WORK ITEM -> Each line of the listing where "agent" appears should be reported.

PROVIDED INFORMATION ->

Start of Block

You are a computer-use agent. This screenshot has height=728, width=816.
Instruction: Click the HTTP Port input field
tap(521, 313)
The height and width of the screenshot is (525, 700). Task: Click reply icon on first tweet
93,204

End of Block
Start of Block

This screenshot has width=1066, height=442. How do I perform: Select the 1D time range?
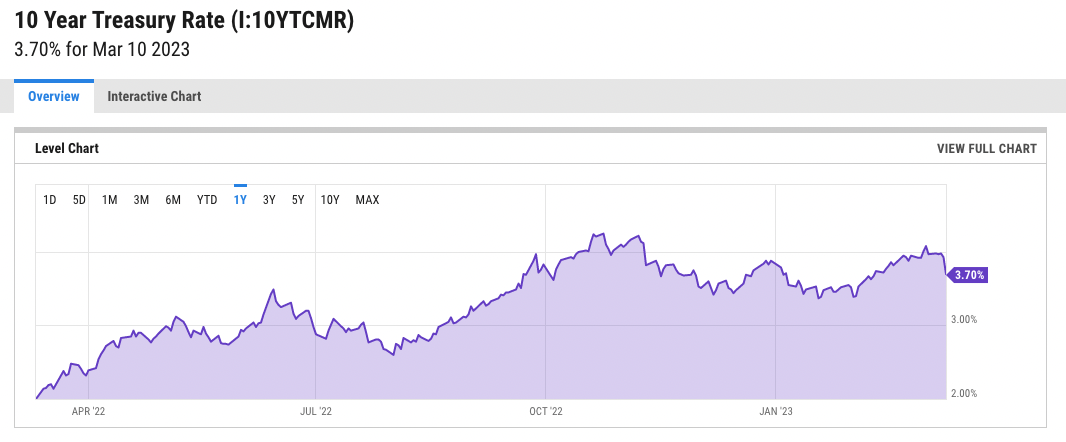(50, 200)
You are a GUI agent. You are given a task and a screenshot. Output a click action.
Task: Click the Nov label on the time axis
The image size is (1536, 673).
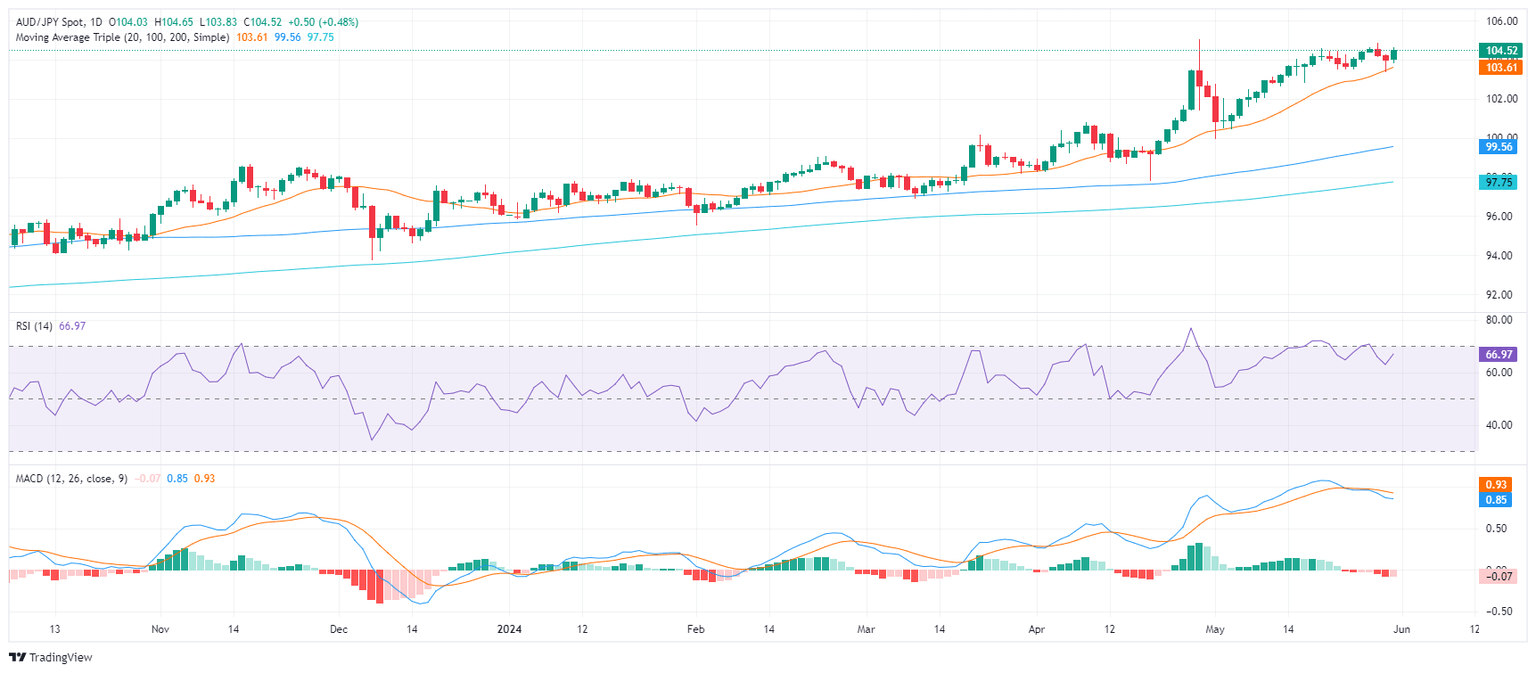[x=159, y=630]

End of Block

SOLVED EXERCISE ->
You are a computer-use agent. This screenshot has height=728, width=816.
You are a GUI agent. You are given a task and a screenshot. Output a click action.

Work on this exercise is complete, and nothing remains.